Chisholm advertised the nature–nation link in the title of his first book: Mateship with Birds (1922). In his many subsequent books on natural history, too, he sought to arouse in readers both affection for nature and attachment to their native land. Readers and critics were attuned to the message, one of his many correspondents praising Mateship with Birds because
‘it creates and nourishes in a most winsome way a young Australian’s love for Australia.’
Reviewing another of Chisholm’s books, Birds and Green Places, Donald Macdonald commended it for helping young readers ‘to become good Australians.’
Chisholm himself acknowledged – or rather, celebrated – the nationalist strand in his nature writings. In response to a request from Rex Ingamells, he wrote a piece for the 1948 Jindyworobak Review in which he explained that naturalists like himself were ‘comrades-in-arms’ with the Jindyworobak poets, each in his own way seeking to build up a nationhood anchored to ‘appreciation of one’s own country.’ Australians should also cultivate ‘an international outlook’, he warned, but the pressing need was ‘to build our country to mellow nationhood’ whereby Australians could appreciate other lands but be intimately bonded to their own.

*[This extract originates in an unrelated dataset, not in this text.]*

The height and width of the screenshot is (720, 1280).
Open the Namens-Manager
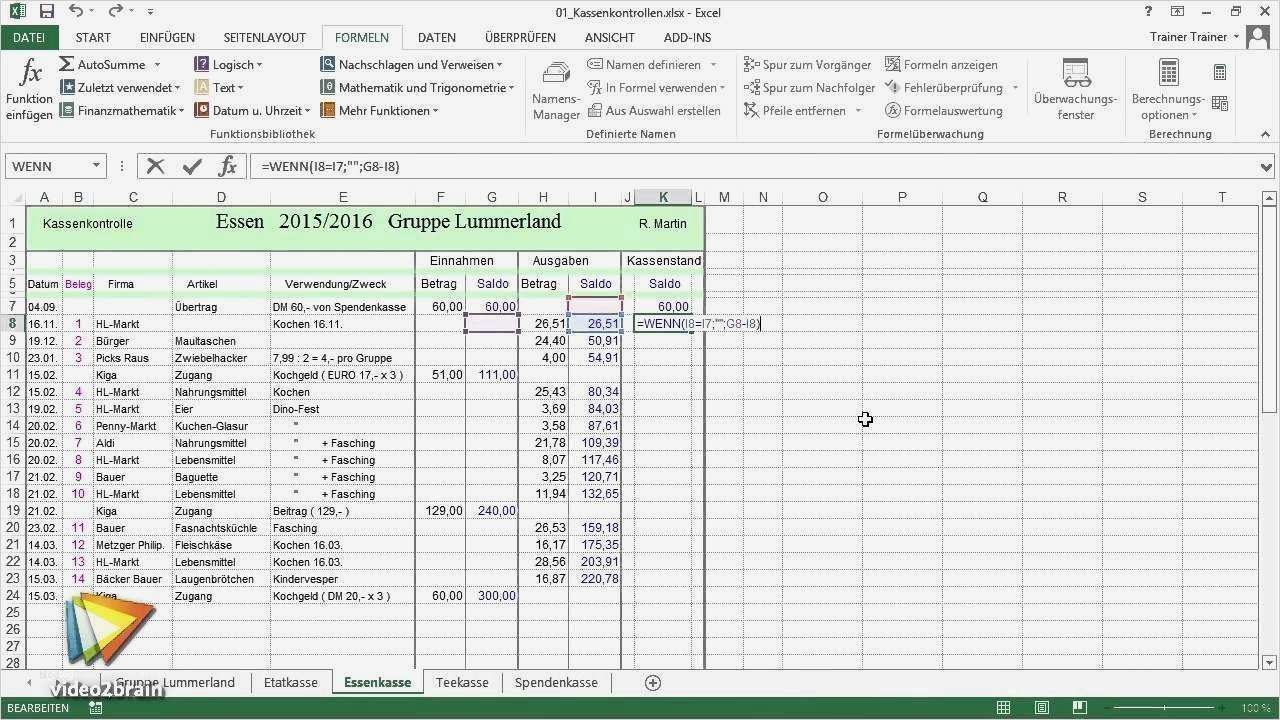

Chisholm’s entire output of natural history writings can be seen as an attempt to foster intimacy with nature among the Australian public. Through such intimacy, the Australian people would come to value the plants, animals and landscapes of this country, seek to conserve them and make them intrinsic to their national identity. As the Australian environmental scientist George Seddon has observed, ‘intimacy, knowledge, love, the attributing of care are the foundation of all real conservation.’ Chisholm, a self-described ‘bush naturalist,’ understood this decades before Seddon said it.